La fameuse figure rhétorique d’allitération ne se cantonne pas à la traduction d’œuvres littéraires, dans lesquelles le mode d’expression importe tout autant voire davantage que le mode de pensée ; concernant la traduction d’ouvrages pédagogiques, le but in fine en est la compréhension de l’idée exprimée, par-delà d’un mode de pensée qui nous est parfois (pour des raisons linguistiques ou culturelles) étrange ou étranger. A ce propos, nous pouvons contourner l’adage italien de deux manières essentielles, apparemment diamétralement opposées mais complémentaires :

– la traduction d’un mot de la langue à traduire non pas par un seul (comme généralement en littérature) mais par deux ou trois autres, qui en repréciseront et nuanceront les subtilités de langage. 

– la non-traduction du mot, chargé dans sa langue originelle d’un contexte et d’une histoire que ne pourra relater aucun autre mot dans une autre langue ; à titre d’exemple, le mot passaggio va revenir un nombre considérable de fois, autour de la pratique ornementale improvisée des années 1600. L’esprit s’oriente alors naturellement vers son parent à la racine latine commune « passage », en tant que première évidence de traduction ; or, notre passage est entièrement déconnecté de la notion de « passeggiare », ce verbe renvoyant au substantif « passeggiata », la flânerie, la promenade. Le « passaggio » comporte donc une notion poétique et rhétorique que ne reflète en rien le « passage » d’une note à l’autre, qui n’implique aucune notion ornementale (on peut soigner le passage d’une note à l’autre sans en rajouter aucune entre les deux).

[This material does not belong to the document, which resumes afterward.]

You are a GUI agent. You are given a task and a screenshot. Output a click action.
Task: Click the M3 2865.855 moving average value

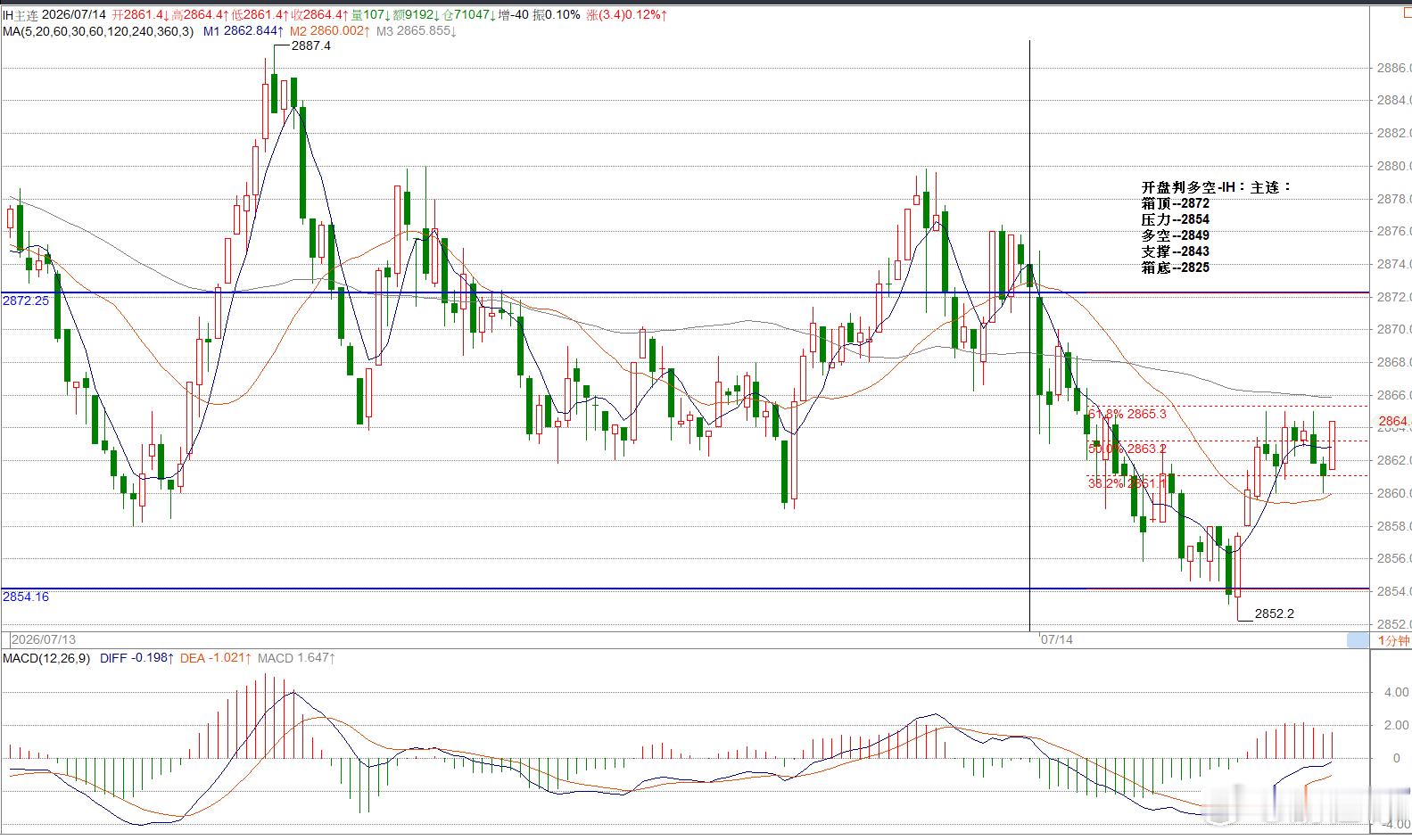point(417,31)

On pourrait alors avoir recours au terme de « diminution », que l’on trouve également en Italie avec sa racine commune de « minuta » (minute) ou « diminuito » (épithète), voire (plus rarement) « diminutioni » (substantif). Or, il s’agit là d’une seule référence au processus rythmique de l’ornementation : la diminution d’une valeur longue en autant de notes de valeurs plus brèves, dont la totalité sera d’une valeur (généralement) identique. Par cette définition rationnelle et quasi mathématique, nous avons perdu toute notion de passage, voire de « promenade musicale » entre deux points donnés (que sont la note de départ et la note d’arrivée), nous permettant de découvrir de nouveaux paysages musicaux… grâce à cette promenade imprévue et improvisée !

En conclusion, tous les termes musicaux de ces textes en italien resteront ici majoritairement dans la langue de Dante : soit parce qu’elle s’est imposée depuis le xviiie  siècle comme langue internationale du vocabulaire musical (il est à priori inutile de traduire, auprès d’un lecteur mélomane sinon musicien : soprano, alto, adagio, presto, etc.), soit parce que ces termes trouvent des faux-amis dans leur traduction française (le soprano n’est pas qu’une soprane, le trillo n’est pas qu’un trille, l’accento n’est pas un qu’un accent… en français moderne s’entend !).

Enfin, le but de cette traduction n’est qu’un moyen pour s’approcher de plus près de la source vive, que sont ces textes didactiques datant de quatre siècles environ : les lire dans leur langue d’origine reste le meilleur moyen pour en comprendre la subtilité du mode d’expression et du mode de pensée, à même de nous conduire vers une compréhension toujours plus subtile, plurielle et nuancée. C’est ainsi que le monde fascinant de l’ornementation vocale et instrumentale, à chaque note improvisée, pourra continuer à rendre cette musique ancienne du passé toujours plus vivante de nos jours.